As the Jim Crow revivalists seek to simplify and sanitize, we must engage our scholars in asking “Whose perspective is represented? Who is missing?” and in celebrating, “How does the author’s style affirm their community? What references might they be making to their own cultural heritage?”
Our schools don’t need the Science of Reading alone — we need the Science and Social Studies of Reading. The Science and Social Justice of Reading. And now more than ever, that will require literacy advocates to show up with our voices, our solidarity, and our commitment.
Don’t Make Our Schools Choose:
Decades ago, Gloria Ladson-Billings described how “our profession is organized in ways that suggest that issues of justice are tangential to the enterprise.” The emergent conversation around the Science of Reading sometimes has this feeling, a sense that cultural responsiveness and critical consciousness are tangential to the first order project of literacy instruction. A curriculum can get “All Green” on EdReports even if its content is all white.
Clint Smith wrote powerfully last year about this false choice in Social Studies instruction, describing the ways our profession tends to set questions of rigor and criticality against each other as competing priorities, reminding us that, “We do not have to choose between a rigorous lesson and a culturally responsive one. Our current political moment, and indeed our nation’s history, demands both.”
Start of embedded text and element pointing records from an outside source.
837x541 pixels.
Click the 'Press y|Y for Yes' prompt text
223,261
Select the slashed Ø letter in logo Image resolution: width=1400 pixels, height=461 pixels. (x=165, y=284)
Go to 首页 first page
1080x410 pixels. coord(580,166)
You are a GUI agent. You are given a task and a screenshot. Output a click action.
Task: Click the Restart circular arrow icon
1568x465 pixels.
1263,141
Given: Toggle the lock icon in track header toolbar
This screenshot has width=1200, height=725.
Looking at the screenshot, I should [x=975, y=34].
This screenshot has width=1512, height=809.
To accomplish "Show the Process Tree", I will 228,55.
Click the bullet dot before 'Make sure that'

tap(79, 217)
We must insist on this synergy in our literacy classrooms. Literacy organizations still devoted to the myth of ‘balanced literacy’ must pivot to more effective and equitable approaches. And curriculum providers and science of reading advocates must reframe our mission around the true purpose of ambitious curricula: not only for our students to be college and career ready, but citizenship ready, community ready.
This requires a bold, vocal stance against the undemocratic erasure laws sweeping state legislatures. It requires direct engagement and support for the classroom educators under pressure to ‘just follow orders’. And it demands steadfastness in the work, despite the budgetary pressure of these screaming school board extremists.
Because as that Oakland meeting reminded us last winter, there is still so much work to be done. The Science of Reading moves us toward equity, but our schools — our students — deserve equity and justice.